Vom Preis zum Sortiment: Sie haben letztes Jahr zwei neue Geschmacksrichtungen lanciert. Wie man hört, sind aus Platzgründen aber nicht alle Detailhändler und Restaurantbesitzer bereit, fünf verschiedene Rivella-Produkte in ihr Sortiment aufzunehmen.

Neue Sachen sind für unsere Kunden grundsätzlich spannend und die Geschmacksrichtungen Pfirsich und Rhabarber sind wie gesagt auch gut angelaufen. Aber es ist schon so: Der Platz, zum Beispiel in der Getränkeschublade eines Restaurants, ist natürlich begrenzt. Wir planen deshalb auch nicht, in nächster Zeit weitere Rivella-Produkte zu lancieren.

In der Entwicklungsabteilung in Rothrist wird derzeit also nicht an neuen Geschmacksrichtungen getüftelt?

Ich erwarte schon, dass sich unsere Mitarbeitenden laufend Gedanken über mögliche neue Produkte machen. Dass die Rhabarber-Variante praktisch gleich gut laufen würde wie die Pfirsich-Variante, war zum Beispiel nicht unbedingt absehbar. Falls die Rhabarber-Geschmacksrichtung weniger gut angekommen wäre, hätten wir etwas anderes bereit haben müssen — was wir auch jederzeit haben.

Haben Sie sich auch schon überlegt, in den Alkoholika-Markt einzusteigen oder mit einem Spirituosenhersteller zusammenzuarbeiten?

Nein, das ist für uns keine Option. Was der Konsument mit dem Rivella macht, ist natürlich seine Sache. So habe ich auch schon von Restaurants und Beizen gehört, die Rivella-Drinks anbieten. Für uns und auch für die Besitzerfamilie ist aber klar: Wir stellen Erfrischungsgetränke her und sind in der Sportwelt zu Hause. Sollte zum Beispiel ein Wodka-Hersteller mit der Idee für einen Rivella-Wodka anklopfen, müsste ich also Nein sagen.
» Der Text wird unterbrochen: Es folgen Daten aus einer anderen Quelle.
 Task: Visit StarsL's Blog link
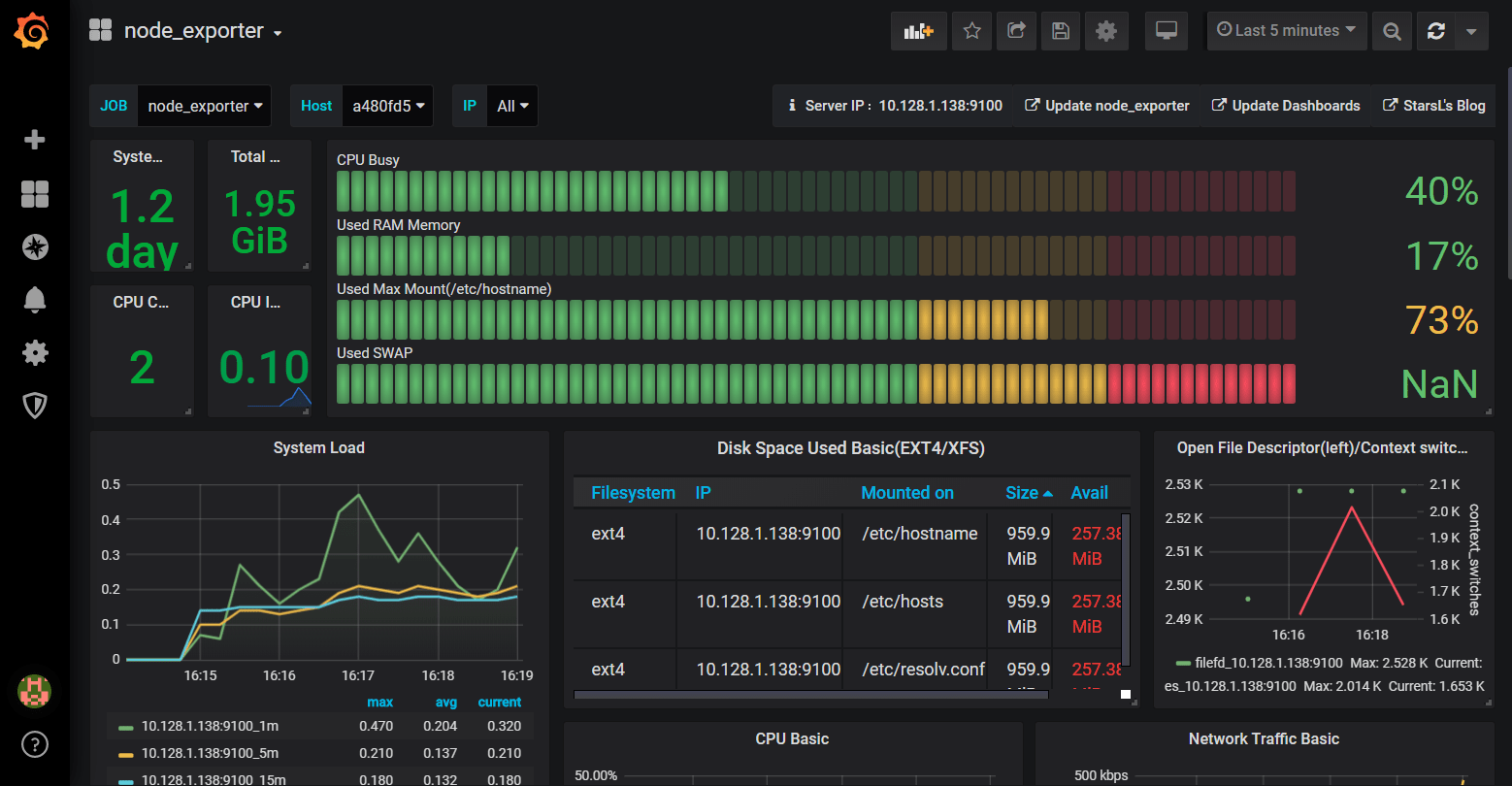pyautogui.click(x=1433, y=105)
«Sportler trinken Rivella» lautet ja auch der legendäre Werbeslogan aus den 70er-Jahren. Gehen Sie da als Rivella-Chef selber mit gutem Beispiel voran?

Man kann natürlich auch als unsportliche Person hier arbeiten, aber der sportliche Gedanke schwingt bei uns schon irgendwie mit. Ich fahre gelegentlich mit dem Velo von meinem Wohnort Muri bei Bern zur Arbeit, das sind immerhin 60 Kilometer.

Und nach der Ankunft belohnen Sie sich mit einer Flasche Rivella, nehme ich an? Wie ist das im Ausland? Haben Sie auch auf Geschäftsreisen immer einen genügend grossen Rivella-Vorrat im Gepäck?

Reisen führt ja dazu, dass man Rivella nach der Rückkehr noch mehr schätzt. Vieles findet man überall, aber Rivella nur hier. Ich halte es ebenso und habe herausgefunden: Drei Wochen ohne Rivella, das hält man schon aus.